Task instructions:
Translate this sentence from the fine-tuning text into Spanish: "The loss function minimises the cosine distance between the embeddings of matching product pairs, while increasing the distance for non-matching pairs."

Text shown:
━━━━━━━━━━

2. Setting the Loss Function:
For this fine-tuning task, we chose the Cosine Similarity Loss. This is the most appropriate choice for tasks where we want the model to learn semantic similarity between pairs of sentences. The loss function minimises the cosine distance between the embeddings of matching product pairs, while increasing the distance for non-matching pairs.
from sentence_transformers.losses import CosineSimilarityLoss
loss = CosineSimilarityLoss(model)
Other loss functions are available, such as SoftmaxLoss and TripletLoss, but CosineSimilarityLoss is generally the most effective for tasks involving similarity learning, especially when the task is comparing sentence embeddings (e.g., product descriptions).
3. Configuring Training Arguments:
The most result oriented and core step is to step up accurate args for any training process. To fine-tune the model, we needed to define the training parameters, including the number of epochs, learning rate, batch size, and other aspects of the training loop. These settings were specified using the SentenceTransformerTrainingArguments class.
from sentence_transformers import SentenceTransformerTrainer
from sentence_transformers.training_args import SentenceTransformerTrainingArguments
from sentence_transformers.training_args import BatchSamplers
args = SentenceTransformerTrainingArguments(
output_dir="bge-small-ft-retail",
num_train_epochs=3,
per_device_train_batch_size=64,
per_device_eval_batch_size=64,
learning_rate=2e-5,
warmup_ratio=0.1,
fp16=False,
bf16=True, # Set to True if your GPU supports BF16
eval_strategy="steps",
eval_steps=100,
save_strategy="steps",
save_steps=100,
save_total_limit=2,
logging_steps=100,
run_name="bge-small-ft-retail",
)

━━━━━━━━━━

Data provided:
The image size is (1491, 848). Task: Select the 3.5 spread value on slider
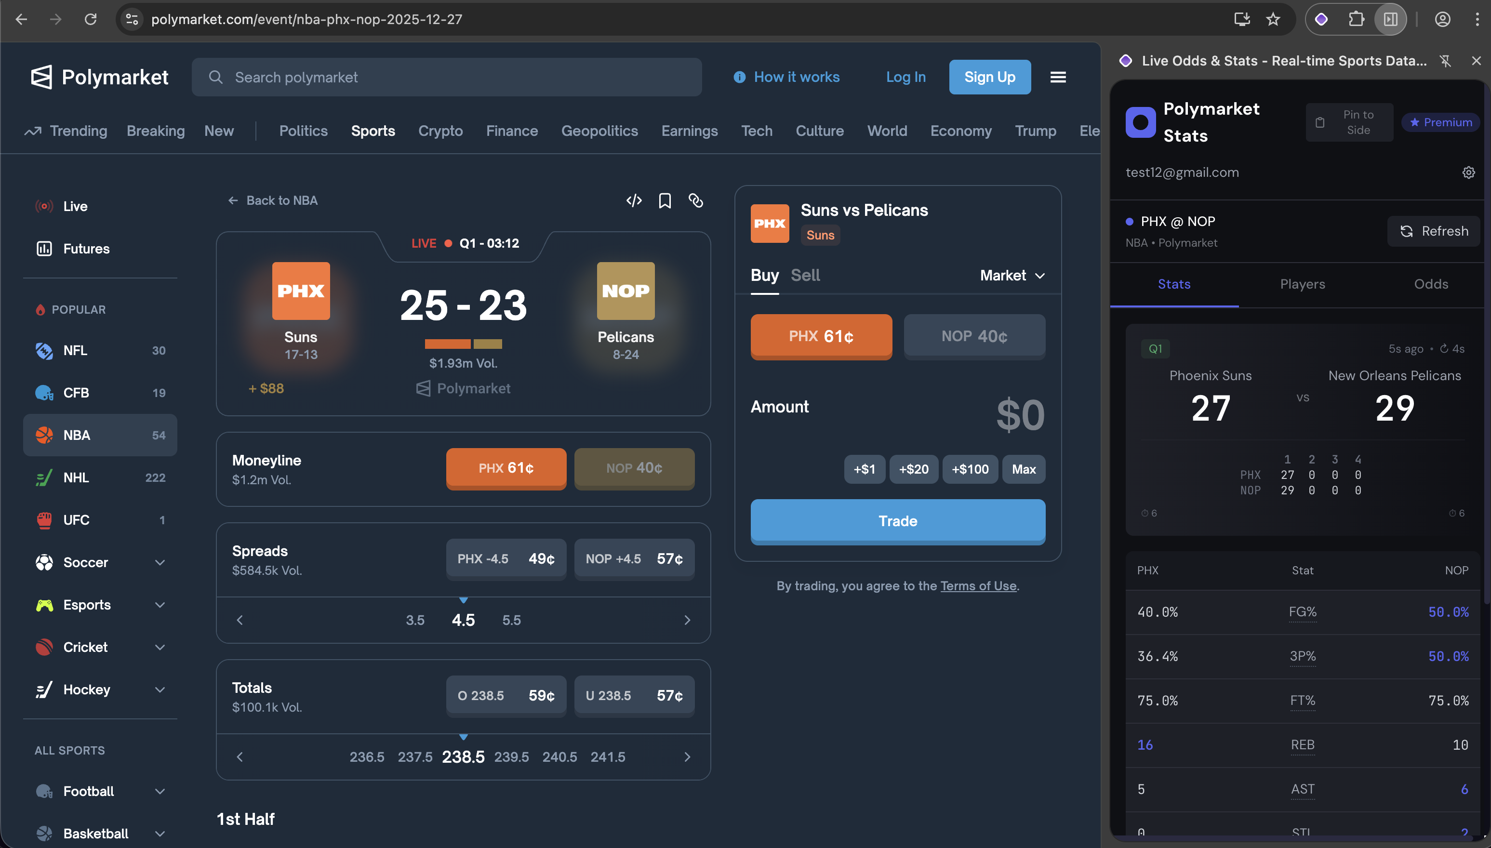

━━━━━━━━━━

Reply to the exercise:
La función de pérdida minimiza la distancia coseno entre los embeddings de los pares de productos coincidentes, al tiempo que aumenta la distancia para los pares no coincidentes.